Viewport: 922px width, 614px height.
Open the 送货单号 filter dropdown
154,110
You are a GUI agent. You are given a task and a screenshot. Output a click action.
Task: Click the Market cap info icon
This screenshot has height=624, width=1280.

(AIM OF THE EXERCISE): Return the line that contains "You are a GUI" along with every line after it through the end of the entries, exactly, adding nothing.

(ANSWER SECTION):
You are a GUI agent. You are given a task and a screenshot. Output a click action.
Task: Click the Market cap info icon
This screenshot has height=624, width=1280.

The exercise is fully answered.